PhD Thesis

This section of the Web site reports PhD theses available. General information on Doctoral studies at Politecnico are available at the DEIB Web site. Interested candidates should contact me by e-mail.  Thesis can be funded by the ATMOSPHERE H2020 European project in collaboration with Brazil.

Bayesian Optimization for Sizing Big Data and Deep Learning Applications Cloud Clusters

Today data mining, along with general big data analytic techniques, are heavily changing our society, e.g., in the financial sector or healthcare. Companies are becoming more and more aware of the benefits of data processing technologies; across almost any sector most of the industries use or plan to use machine learning techniques.

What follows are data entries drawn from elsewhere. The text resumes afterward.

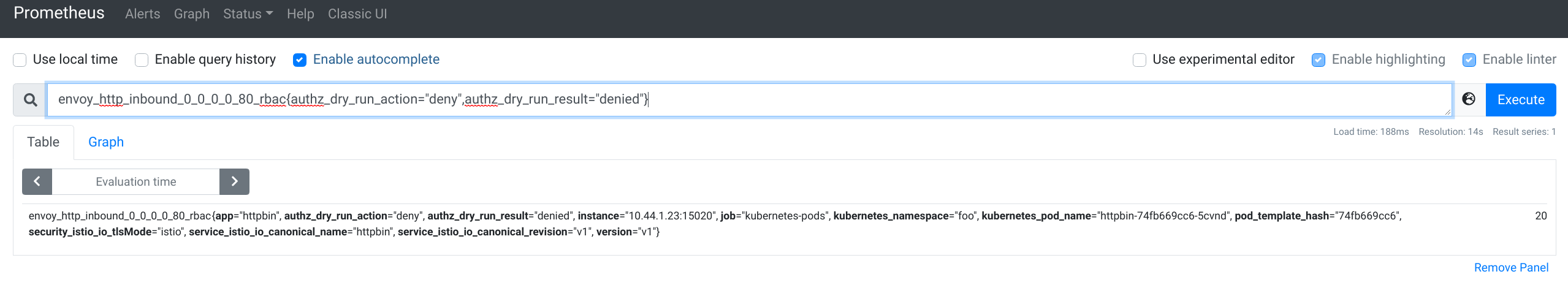Enable the query history checkbox
Viewport: 1568px width, 285px height.
click(x=142, y=60)
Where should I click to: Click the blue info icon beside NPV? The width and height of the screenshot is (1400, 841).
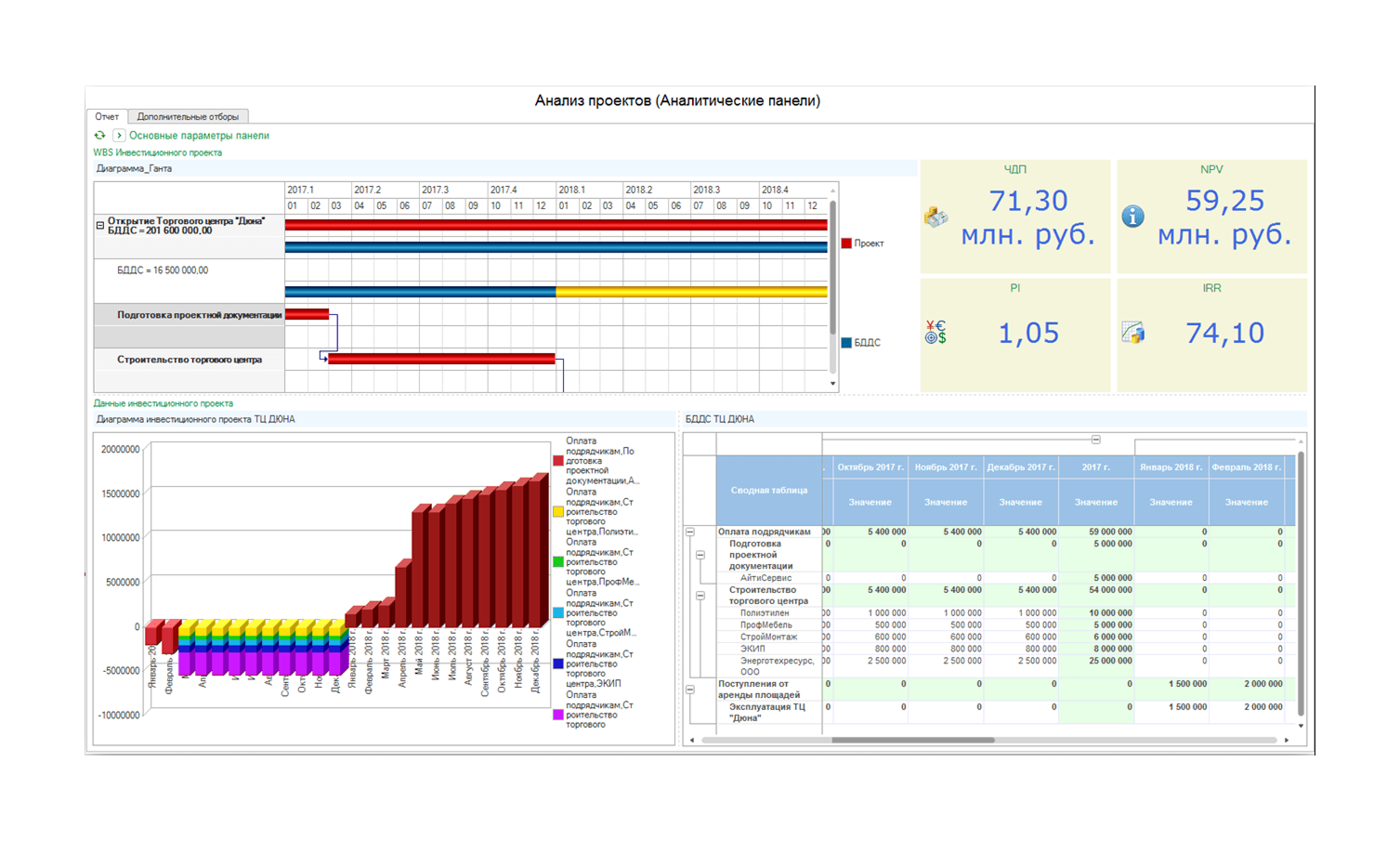(x=1132, y=217)
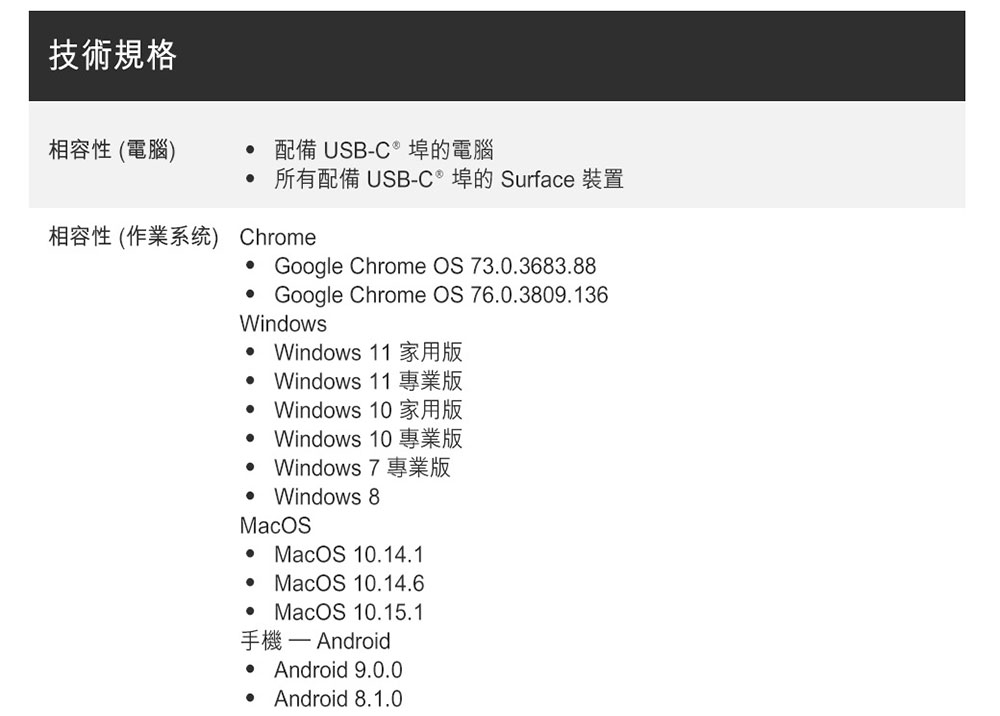Select the Windows 11 家用版 entry
Viewport: 1000px width, 716px height.
tap(368, 352)
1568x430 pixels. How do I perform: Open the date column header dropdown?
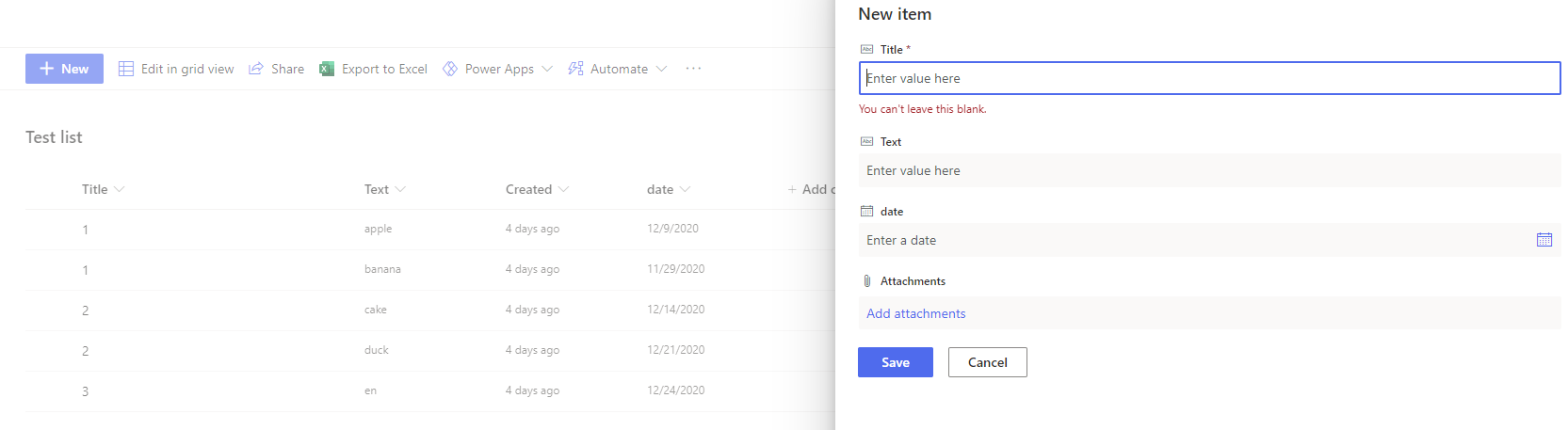[685, 189]
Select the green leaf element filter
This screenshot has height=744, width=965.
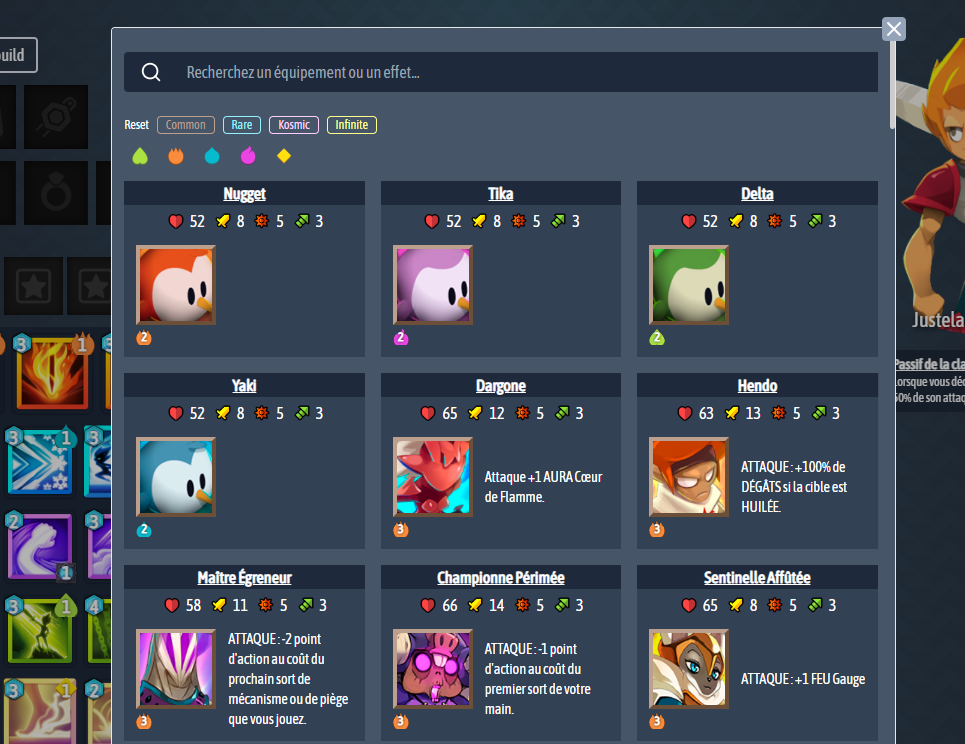tap(140, 156)
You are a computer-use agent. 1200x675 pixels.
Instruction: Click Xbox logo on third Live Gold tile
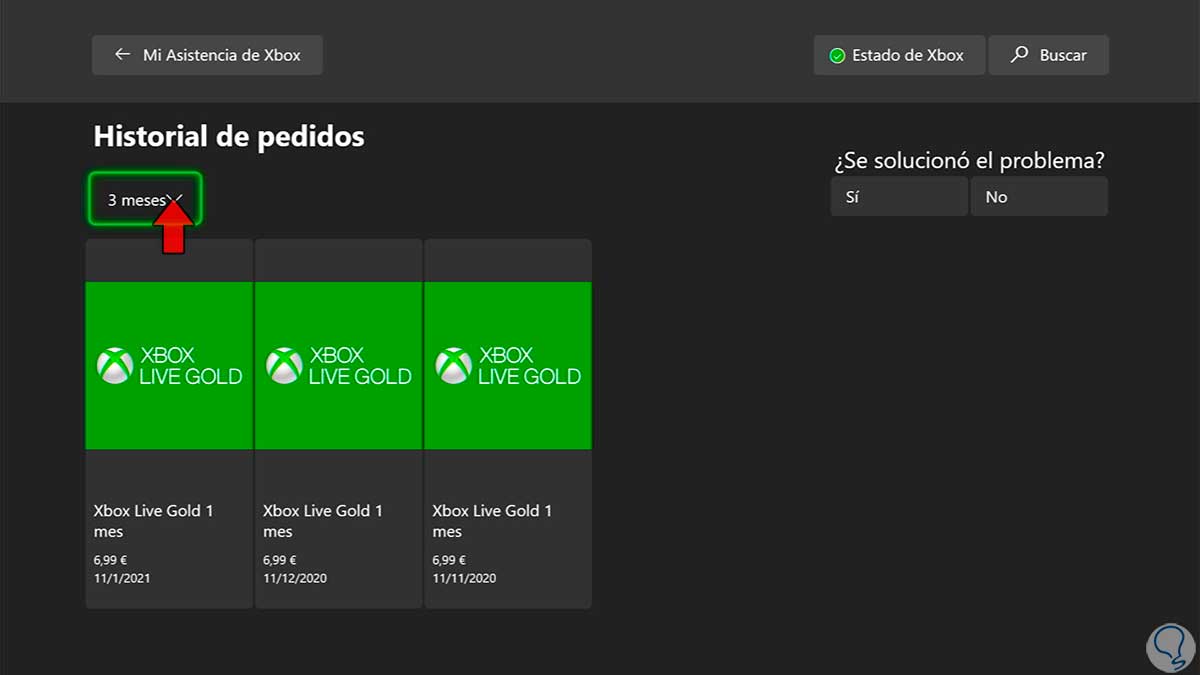point(453,366)
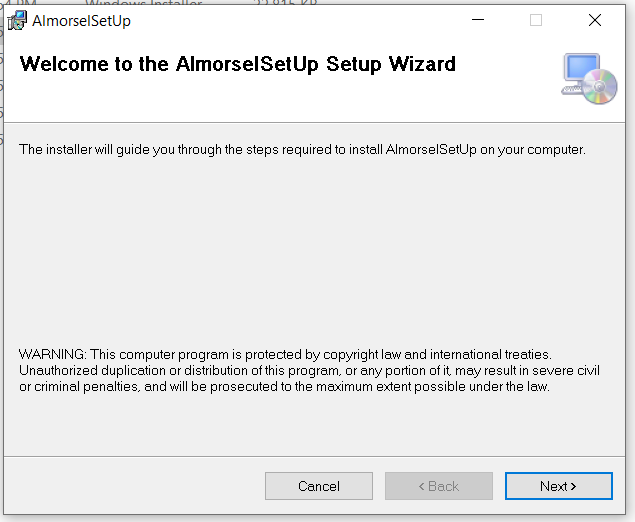Click the computer and CD graphic
The height and width of the screenshot is (522, 635).
pos(589,79)
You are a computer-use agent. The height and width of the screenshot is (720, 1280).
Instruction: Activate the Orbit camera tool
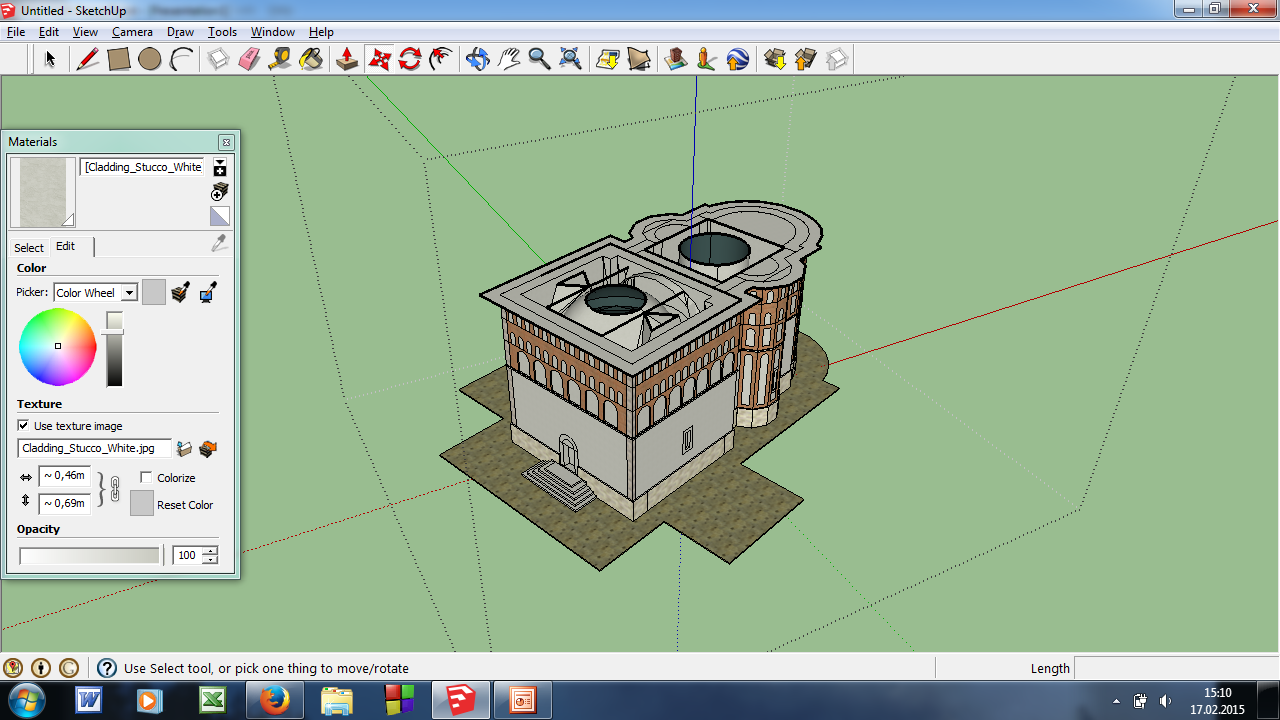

In particular, deep learning methods are gaining momentum across various domains for tackling different problems, ranging from image recognition and classification to text processing and speech recognition.

Picking the right cloud cluster configuration for recurring big data/deep learning analytics is hard, because there can be tens of possible virtual machines/GPUs instance types and even more cluster sizes to pick from. Choosing poorly can lead to performance degradation and higher costs to run an application.

However, it is challenging to identify the best configuration from a broad spectrum of cloud alternatives.

The goal of this thesis is to identify novel Bayesian Optimization methods to build performance models for various big data and deep learning applications based on Spark, the most promising big data framework which will probably dominate the big data market in the next 5-10 years.

The aim of this research work is to building accurate machine learning models to estimate the performance of Spark applications (possibly running on GPU clusters) by considering only few test runs on reference systems and identify optimal or close to optimal configurations.  Bayesian methods will be mixed with traditional techniques for performance modelling, which includes computer systems simulations or bounding techniques.

References

  1. Brochu, V. M. Cora, N. de Freitas. A Tutorial on Bayesian Optimization of Expensive Cost Functions, with Application to Active User Modeling and Hierarchical Reinforcement Learning.
  2. Snoek, H. Larochelle, R. P. Adams. Practical Bayesian Optimization of Machine Learning Algorithms.
  3. Venkataraman, Z. Yang, M. Franklin, B. Recht, I. Stoica. Ernest: Efficient Performance Prediction for Large-Scale Advanced Analytics. NSDI 2016 Proceedings.
  4. Alipourfard, H. H. Liu, J. Chen, S. Venkataraman, M. Yu, M. Zhang. CherryPick: Adaptively Unearthing the Best Cloud Configurations for Big Data Analytics. NSDI 2017 Proceedings.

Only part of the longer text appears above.